In some ways spending so much time offline has helped hone my work practices. Now I tend to use my online time as research periods, gathering URLs, quotes and screengrabs about whatever I think I might be going to write about, and then writing about it later. This has the advantage that what I write is generally done after a period of mulling over a subject, rather than typed out in haste. I don't expect you'll ever see much breaking news on currybetdotnet whilst this situation prevails.
And it isn't as though I haven't been able to publish regularly of course. Since starting it in March, between my wife and myself, we've written over 400 posts on 'A lemon tree of our own', and I've posted on currybetdotnet nearly every single weekday since reactivating this blog back in April.
I still find though, that there is a lot of much-hyped online culture that is almost completely passing me by.
I must be one of the last remaining people on the planet to have ever used the internet and not watched the OK Go treadmill video, since I never had much time to mess about with YouTube, except when I was doing some research on audio/video search. I finally had a long session mooching around the site the other week, but then got into trouble for hogging a local hotel's bandwidth.
I've got a UK Nova account, but I mostly use it for looking at what I could have downloaded if I had a sustained enough connection to the internet for any length of time.
I've never tried Twitter - no point, since most of the time when I could be writing something amusing or witty I'm offline. Setting my status to "Now I'm going offline for 14 hours" every night at 6:30pm Austrian time doesn't sound much like social networking fun.
People have connected to my Last FM profile, but I haven't been able to upload any data on anything I've played since December 11th 2005, so my phases of obsessively listening to Franz Ferdinand, The Strokes, Kate Bush, Idlewild, Elvis Costello or the Grand Theft Auto: Vice City soundtrack and others over the last year have all gone unnoticed, and done nothing to alter my profile.
I've only made about three posts to collective all year. The Chania section on Wikitravel remains resolutely unfilled, despite my now detailed knowledge of the subject. My Wikipedia watch list grows and grows, but the frequency of my contributions shrinks - I've even roughly translated the German Shloss Anif page ready to make a brand new English language version, but have failed to post it.
And there is the sheer inconvenience of being offline most of the time. When we get stuck on a game, instead of automatically leaping online for a walk-through, we have to switch to playing something else, and hope I remember where we were properly the next day in order to find the right bit of the walk-through to download.
Wake up in the middle of the night and want to know the score in the Ashes? Forget it. Although that might have been a blessing I suppose.
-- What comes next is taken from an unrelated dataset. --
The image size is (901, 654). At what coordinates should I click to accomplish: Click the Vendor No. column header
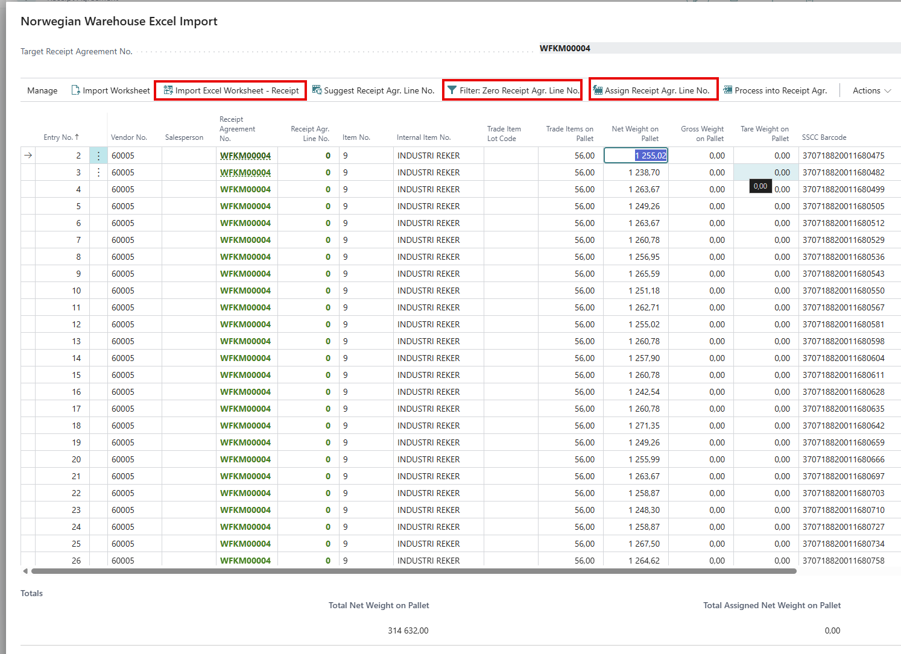coord(129,137)
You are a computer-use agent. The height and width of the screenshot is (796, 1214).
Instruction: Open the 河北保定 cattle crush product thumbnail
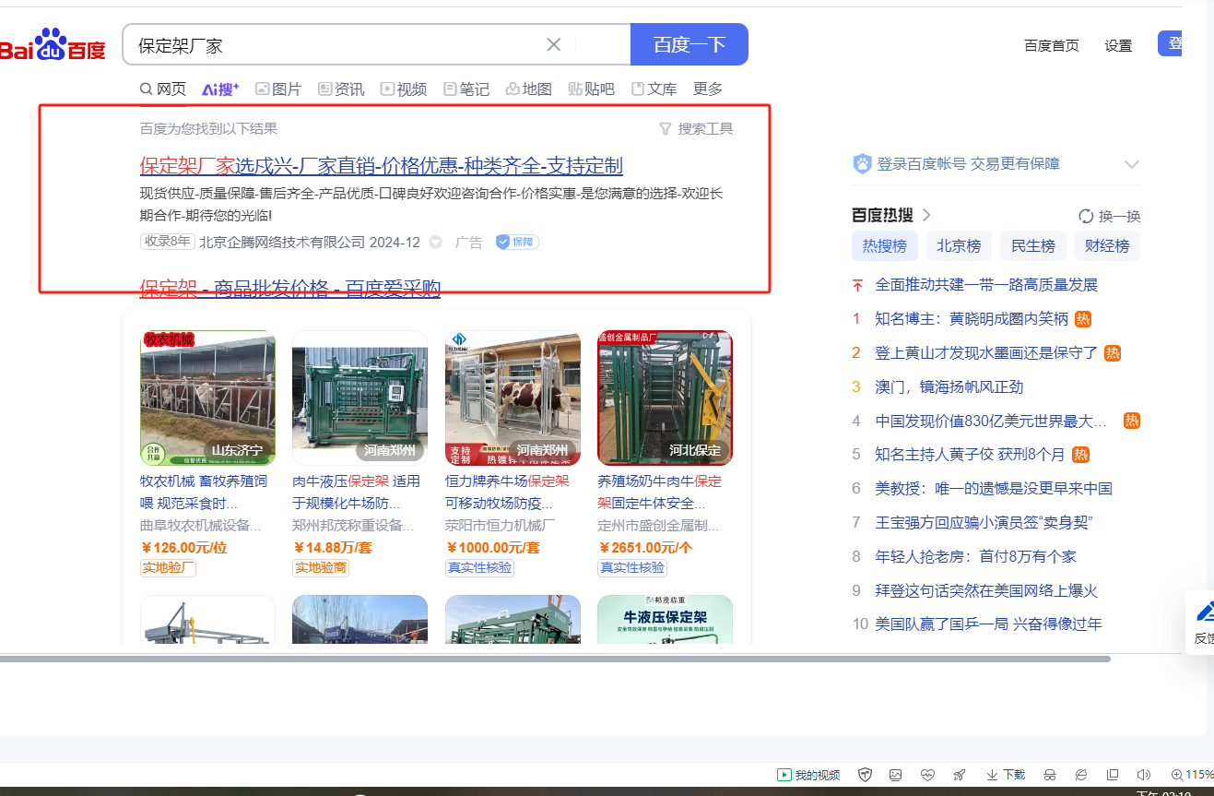(665, 398)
Regular readers will also know that this access drought has had me griping about the fact that a lot of software expects ubiquitous web access as a backbone of operation. I'd been travelling for about two months when I connected my laptop back to the web for the first time in a fantastic internet cafe in Prague. I think at the time I described it something like watching a smoker who had been on a long-haul flight grasping for a fag. I spent the first 45 minutes of that online session simply sitting and watching progress bar after progress bar as various bits of Windows and software got their first chance to dial home and update for weeks.
I do believe though that the experience has been beneficial in some ways. I have a greater awareness of how easy it is for people within my industry to just assume that everyone is always on, all of the time, and consequently build products that don't behave gracefully offline, or gracefully when you don't have your own cookies, choice of browser settings, or only have two minutes left of an internet cafe session and you desperately need to complete a booking.
It has also certainly tempered my utopian "jetpacks and hover-car" vision of how the internet is going to transform the society of the future - apprently even I can just about get along swimmingly without it.
Well, in 16 hours stretches at least!
Oh, I sure do hope you get around to filling in the (C)Hania article on Wikitravel sooner rather than later!